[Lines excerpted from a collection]
____
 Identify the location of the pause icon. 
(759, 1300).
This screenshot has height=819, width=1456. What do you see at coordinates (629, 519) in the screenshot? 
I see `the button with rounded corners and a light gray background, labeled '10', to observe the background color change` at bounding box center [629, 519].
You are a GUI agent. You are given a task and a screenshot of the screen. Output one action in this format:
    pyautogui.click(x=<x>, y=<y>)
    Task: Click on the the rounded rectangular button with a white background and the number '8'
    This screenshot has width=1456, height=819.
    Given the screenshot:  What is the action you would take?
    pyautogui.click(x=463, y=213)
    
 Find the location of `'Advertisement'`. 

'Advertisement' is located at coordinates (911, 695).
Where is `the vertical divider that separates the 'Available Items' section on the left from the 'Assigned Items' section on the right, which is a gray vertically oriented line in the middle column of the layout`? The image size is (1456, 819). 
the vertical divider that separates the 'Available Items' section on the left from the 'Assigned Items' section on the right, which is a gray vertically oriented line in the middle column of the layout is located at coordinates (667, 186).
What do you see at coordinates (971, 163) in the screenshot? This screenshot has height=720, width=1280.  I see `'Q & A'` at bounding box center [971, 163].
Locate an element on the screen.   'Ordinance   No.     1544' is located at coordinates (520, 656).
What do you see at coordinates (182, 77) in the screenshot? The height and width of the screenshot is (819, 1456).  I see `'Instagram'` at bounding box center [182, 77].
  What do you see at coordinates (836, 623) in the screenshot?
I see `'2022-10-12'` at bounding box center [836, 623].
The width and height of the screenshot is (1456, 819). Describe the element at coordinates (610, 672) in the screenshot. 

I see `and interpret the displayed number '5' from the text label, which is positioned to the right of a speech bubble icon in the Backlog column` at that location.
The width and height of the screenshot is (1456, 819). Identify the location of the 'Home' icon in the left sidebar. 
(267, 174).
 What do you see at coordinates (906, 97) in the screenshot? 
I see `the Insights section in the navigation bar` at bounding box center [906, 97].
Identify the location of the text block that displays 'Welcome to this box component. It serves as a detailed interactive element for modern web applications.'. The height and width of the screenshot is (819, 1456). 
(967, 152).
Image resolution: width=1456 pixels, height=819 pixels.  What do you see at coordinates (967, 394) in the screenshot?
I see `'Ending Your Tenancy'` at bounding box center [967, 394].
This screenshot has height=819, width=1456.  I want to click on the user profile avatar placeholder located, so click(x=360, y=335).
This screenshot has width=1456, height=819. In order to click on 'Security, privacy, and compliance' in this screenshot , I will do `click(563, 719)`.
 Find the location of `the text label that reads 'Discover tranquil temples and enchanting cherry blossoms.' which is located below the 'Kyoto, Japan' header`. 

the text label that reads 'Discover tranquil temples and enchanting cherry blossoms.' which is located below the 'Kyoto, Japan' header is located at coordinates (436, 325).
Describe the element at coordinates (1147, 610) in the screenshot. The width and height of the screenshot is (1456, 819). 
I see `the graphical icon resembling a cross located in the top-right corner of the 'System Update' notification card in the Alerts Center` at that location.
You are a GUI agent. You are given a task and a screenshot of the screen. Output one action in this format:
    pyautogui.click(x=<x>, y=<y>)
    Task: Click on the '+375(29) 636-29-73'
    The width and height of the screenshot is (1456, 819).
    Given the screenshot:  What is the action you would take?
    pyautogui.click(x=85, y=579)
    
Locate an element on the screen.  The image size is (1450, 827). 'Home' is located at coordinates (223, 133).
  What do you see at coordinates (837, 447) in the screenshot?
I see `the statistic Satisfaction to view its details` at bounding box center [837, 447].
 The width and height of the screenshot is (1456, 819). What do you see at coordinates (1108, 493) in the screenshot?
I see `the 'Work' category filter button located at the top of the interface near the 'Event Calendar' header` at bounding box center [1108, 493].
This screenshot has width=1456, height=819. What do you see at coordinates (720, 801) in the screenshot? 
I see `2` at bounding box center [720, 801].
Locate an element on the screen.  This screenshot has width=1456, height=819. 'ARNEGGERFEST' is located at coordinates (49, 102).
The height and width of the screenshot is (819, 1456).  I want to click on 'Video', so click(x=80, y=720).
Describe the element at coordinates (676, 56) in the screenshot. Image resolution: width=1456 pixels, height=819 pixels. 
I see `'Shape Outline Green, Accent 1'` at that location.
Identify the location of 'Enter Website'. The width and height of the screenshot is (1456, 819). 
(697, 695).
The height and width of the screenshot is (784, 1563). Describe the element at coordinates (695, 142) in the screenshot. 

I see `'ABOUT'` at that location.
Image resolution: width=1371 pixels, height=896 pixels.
____
Short task: Reproduce all of the lines above, substituting "Identify the element" for every occurrence of "Describe the element" and keeping everything else the same.

Full output:
 Identify the location of the pause icon. 
(759, 1300).
This screenshot has height=819, width=1456. What do you see at coordinates (629, 519) in the screenshot? 
I see `the button with rounded corners and a light gray background, labeled '10', to observe the background color change` at bounding box center [629, 519].
You are a GUI agent. You are given a task and a screenshot of the screen. Output one action in this format:
    pyautogui.click(x=<x>, y=<y>)
    Task: Click on the the rounded rectangular button with a white background and the number '8'
    This screenshot has width=1456, height=819.
    Given the screenshot:  What is the action you would take?
    pyautogui.click(x=463, y=213)
    
 Find the location of `'Advertisement'`. 

'Advertisement' is located at coordinates (911, 695).
Where is `the vertical divider that separates the 'Available Items' section on the left from the 'Assigned Items' section on the right, which is a gray vertically oriented line in the middle column of the layout`? The image size is (1456, 819). 
the vertical divider that separates the 'Available Items' section on the left from the 'Assigned Items' section on the right, which is a gray vertically oriented line in the middle column of the layout is located at coordinates (667, 186).
What do you see at coordinates (971, 163) in the screenshot? This screenshot has height=720, width=1280.  I see `'Q & A'` at bounding box center [971, 163].
Locate an element on the screen.   'Ordinance   No.     1544' is located at coordinates (520, 656).
What do you see at coordinates (182, 77) in the screenshot? The height and width of the screenshot is (819, 1456).  I see `'Instagram'` at bounding box center [182, 77].
  What do you see at coordinates (836, 623) in the screenshot?
I see `'2022-10-12'` at bounding box center [836, 623].
The width and height of the screenshot is (1456, 819). Identify the element at coordinates (610, 672) in the screenshot. 

I see `and interpret the displayed number '5' from the text label, which is positioned to the right of a speech bubble icon in the Backlog column` at that location.
The width and height of the screenshot is (1456, 819). Identify the location of the 'Home' icon in the left sidebar. 
(267, 174).
 What do you see at coordinates (906, 97) in the screenshot? 
I see `the Insights section in the navigation bar` at bounding box center [906, 97].
Identify the location of the text block that displays 'Welcome to this box component. It serves as a detailed interactive element for modern web applications.'. The height and width of the screenshot is (819, 1456). 
(967, 152).
Image resolution: width=1456 pixels, height=819 pixels.  What do you see at coordinates (967, 394) in the screenshot?
I see `'Ending Your Tenancy'` at bounding box center [967, 394].
This screenshot has height=819, width=1456.  I want to click on the user profile avatar placeholder located, so click(x=360, y=335).
This screenshot has width=1456, height=819. In order to click on 'Security, privacy, and compliance' in this screenshot , I will do `click(563, 719)`.
 Find the location of `the text label that reads 'Discover tranquil temples and enchanting cherry blossoms.' which is located below the 'Kyoto, Japan' header`. 

the text label that reads 'Discover tranquil temples and enchanting cherry blossoms.' which is located below the 'Kyoto, Japan' header is located at coordinates (436, 325).
Identify the element at coordinates (1147, 610) in the screenshot. The width and height of the screenshot is (1456, 819). 
I see `the graphical icon resembling a cross located in the top-right corner of the 'System Update' notification card in the Alerts Center` at that location.
You are a GUI agent. You are given a task and a screenshot of the screen. Output one action in this format:
    pyautogui.click(x=<x>, y=<y>)
    Task: Click on the '+375(29) 636-29-73'
    The width and height of the screenshot is (1456, 819).
    Given the screenshot:  What is the action you would take?
    pyautogui.click(x=85, y=579)
    
Locate an element on the screen.  The image size is (1450, 827). 'Home' is located at coordinates (223, 133).
  What do you see at coordinates (837, 447) in the screenshot?
I see `the statistic Satisfaction to view its details` at bounding box center [837, 447].
 The width and height of the screenshot is (1456, 819). What do you see at coordinates (1108, 493) in the screenshot?
I see `the 'Work' category filter button located at the top of the interface near the 'Event Calendar' header` at bounding box center [1108, 493].
This screenshot has width=1456, height=819. What do you see at coordinates (720, 801) in the screenshot? 
I see `2` at bounding box center [720, 801].
Locate an element on the screen.  This screenshot has width=1456, height=819. 'ARNEGGERFEST' is located at coordinates (49, 102).
The height and width of the screenshot is (819, 1456).  I want to click on 'Video', so click(x=80, y=720).
Identify the element at coordinates (676, 56) in the screenshot. Image resolution: width=1456 pixels, height=819 pixels. 
I see `'Shape Outline Green, Accent 1'` at that location.
Identify the location of 'Enter Website'. The width and height of the screenshot is (1456, 819). 
(697, 695).
The height and width of the screenshot is (784, 1563). Identify the element at coordinates (695, 142) in the screenshot. 

I see `'ABOUT'` at that location.
Image resolution: width=1371 pixels, height=896 pixels.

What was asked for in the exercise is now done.